Given the internet and the many social media platforms available to us now, it is so much easier to reach across oceans and time zones and form meaningful friendships with diverse women poets. For me lockdown has been a time of fruitfulness. In the past 18 months I have ‘met’ and got to know women poets from Sri Lanka and India, translators from Canada and the U.S., as well as more and more women poets writing in this country. I have drunk hot chocolate with poets from India in pyjamas, stayed awake to attend the book launch of a new poet friend from Canada. Due to a project begun at the start of the pandemic I have grown close to a wonderful woman poet based near Derbyshire, who has given me so much encouragement, confidence and support. We have never met in person even though I have ‘visited’ her spare room many times, and she has ‘seen’ the room that is my own.

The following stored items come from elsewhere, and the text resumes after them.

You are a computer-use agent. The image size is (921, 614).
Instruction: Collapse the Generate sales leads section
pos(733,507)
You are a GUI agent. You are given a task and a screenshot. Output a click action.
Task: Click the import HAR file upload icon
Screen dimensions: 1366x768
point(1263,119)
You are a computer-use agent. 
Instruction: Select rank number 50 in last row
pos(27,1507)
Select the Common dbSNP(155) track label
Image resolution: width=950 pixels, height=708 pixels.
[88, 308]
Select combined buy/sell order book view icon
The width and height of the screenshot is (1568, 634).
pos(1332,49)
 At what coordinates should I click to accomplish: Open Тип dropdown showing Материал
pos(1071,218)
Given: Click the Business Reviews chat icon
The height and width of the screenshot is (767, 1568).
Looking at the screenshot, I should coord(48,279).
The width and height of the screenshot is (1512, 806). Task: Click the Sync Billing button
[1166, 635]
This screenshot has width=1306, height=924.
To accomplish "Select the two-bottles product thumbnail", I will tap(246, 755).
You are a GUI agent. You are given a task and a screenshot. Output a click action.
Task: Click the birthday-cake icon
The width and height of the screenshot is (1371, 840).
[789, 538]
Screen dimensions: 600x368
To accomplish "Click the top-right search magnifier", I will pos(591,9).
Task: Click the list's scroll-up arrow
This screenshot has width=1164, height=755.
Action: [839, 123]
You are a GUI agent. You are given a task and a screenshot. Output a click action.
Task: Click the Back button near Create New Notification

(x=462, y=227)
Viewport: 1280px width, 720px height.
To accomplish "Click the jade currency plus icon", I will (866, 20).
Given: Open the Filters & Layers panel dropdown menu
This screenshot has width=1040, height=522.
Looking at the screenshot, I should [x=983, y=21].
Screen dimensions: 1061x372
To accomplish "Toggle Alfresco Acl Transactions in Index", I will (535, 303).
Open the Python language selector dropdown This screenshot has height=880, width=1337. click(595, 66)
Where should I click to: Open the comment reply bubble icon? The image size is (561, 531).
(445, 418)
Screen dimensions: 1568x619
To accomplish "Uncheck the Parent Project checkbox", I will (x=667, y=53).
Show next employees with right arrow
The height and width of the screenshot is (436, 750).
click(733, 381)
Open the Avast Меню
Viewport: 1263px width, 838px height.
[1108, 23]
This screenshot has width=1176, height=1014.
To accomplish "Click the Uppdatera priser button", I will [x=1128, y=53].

She is now a close friend.

My wall is now a breathing mess of connections which crisscross the globe and this country — a dynamic, ever changing pulsating mass of smiles and nods and collective companionship which buoys me every day. I am revitalised, strengthened by being able to tap into the female energy that emanates across the ether, surmounting time and space, to link me with a greater force: a collective identity which both surpasses and encircles me as a poet. I love the room that is my own but only because through its windows I stare into a world where women poets are making a difference. And by holding onto their coattails, it is easy for me to imagine that maybe I too will.

Shash Trevett is a poet and a translator of Sri Lankan Tamil poetry into English. Her pamphlet From a Borrowed Land was published by Smith|Doorstop (2021).  She is currently co-editing (with Vidyan Ravinthiran and Seni Seneviratne) an anthology of Tamil, English and Sinhala poetry from Sri Lanka and its diaspora communities. Shash is a 2021 Ledbury Critic and a Board Member of Modern Poetry in Translation.